La región de los lagos en Chile, de Osorno para abajo, no sólo es espectacular por sus musculosos volcanes, irrepetibles espejos de agua, montañas de nieve y bosques endémicos, sino, sobre todo, por su gente.

Avasallados, vejados, minimizados culturalmente y víctimas de cíclicos ajusticiamientos por parte de un Estado que importaba alemanes, los mapuche no agacharon la cabeza nunca. Resistieron. Y lo hicieron defendiendo la integridad de su cultura a pesar de las balas y los empalamientos de un gobierno criollo, anti indigenista y gamonal.

Nada mejor que la experiencia chilena para graficar lo que hasta hoy viene pasando en muchos países e incluso en regiones como San Martín. Manuel Bulnes, mandatario chileno, encabezó y auspició la inmigración selectiva como una manera de “mejorar la raza chilena”, propuesta que aterrizó con la ley de colonización de 1845.

Robarles las tierras a los mapuches y entregárselas a colonos fue una praxis que conllevó una liquidación cultural en cámara lenta, un aplanamiento de tradiciones, ritos, conocimientos ancestrales y el sabio uso de suelos y bosques. Lo que no pudieron hacer los Incas, lo estaba logrando el propio Estado que, se supone, debía proteger a ese pueblo originario.

Pero no pudieron doblegarlos. Desde las reducciones y guetos, esta nación corajuda continuó transmitiendo su heredad cultural a sus hijos y estos a sus nietos. El respeto por el mundo espiritual, el culto a las ánimas y a los antepasados míticos, no desfalleció. Tampoco su forma de vestir, su lengua, su gastronomía primigenia y su arquitectura.

Cuando hace dos años tuve la oportunidad de recorrer las ciudades y pueblos donde se concentran los mapuches en Chile, descubrí una nación orgullosa, hablantina y amable. Con una sana incontinencia por contar la historia de cómo sobrevivieron al parricidio estatal y cómo ahora son ejemplo de resistencia cultural y turismo rural comunitario.

Su cultura viva, su apego por la melancolía de sangre, su sentido de pertenencia intacto y la abstinencia de patrones culturales importados, constituyen su ADN. Allá, como en la Polinesia o en Uros (la “tierra” de los valientes aimaras) resultaría inconcebible que alguien levante un remedo de castillo medieval, ponga un dragón y diga, con pretensión iconoclasta, que es para ayudar al turismo.

Lamentablemente en Lamas eso está ocurriendo. Pero lo que resulta una desgracia con ribetes de escándalo y vergüenza ajena, es como algunos (solo algunos) san martinenses, aplauden la felonía, no les sobrecoge la abducción cultural y blanden un discurso mono neuronal: “Atraerá más gente”. Poco importa que los turistas solo se tomen selfies en la torre de ladrillo riojano. Casi nada interesa que el barrio Huayco siga languideciendo y la cultura viva y las tradiciones lamistas se subordinen a semejante quiste maligno traído de ultramar.
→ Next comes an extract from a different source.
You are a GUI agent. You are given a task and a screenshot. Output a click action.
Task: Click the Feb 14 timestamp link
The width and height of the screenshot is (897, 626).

La identidad cultural como el conjunto de valores, tradiciones, símbolos, creencias e idiosincrasia de un grupo social no existe para los voceros de la transculturización con yaya, no importa para los rimadores de sobra, para los grandes conferencistas de ideas sin logros en el CV. A ellos les vale madre la inmortalidad del sentido de pertenencia en el ideario colectivo.

Ellos no entienden de esencia, origen ni dignidad étnica. Quizá, hace 500 años habrían sido como esos traidores que aplaudieron el desembarco de cruces y arcabuces. Quizá son de esos que ahora se toman selfies con pelejos desnutridos porque se ve cool, de aquellos que se gastan medio sueldo en un restaurante de moda para solventar su imperio de la apariencia en el face. Quienes defienden el ultraje cultural en Lamas son socios del arraigo caduco, mecenas del anti indigenismo, embajadores de la cultura vodevil y barones de la traición.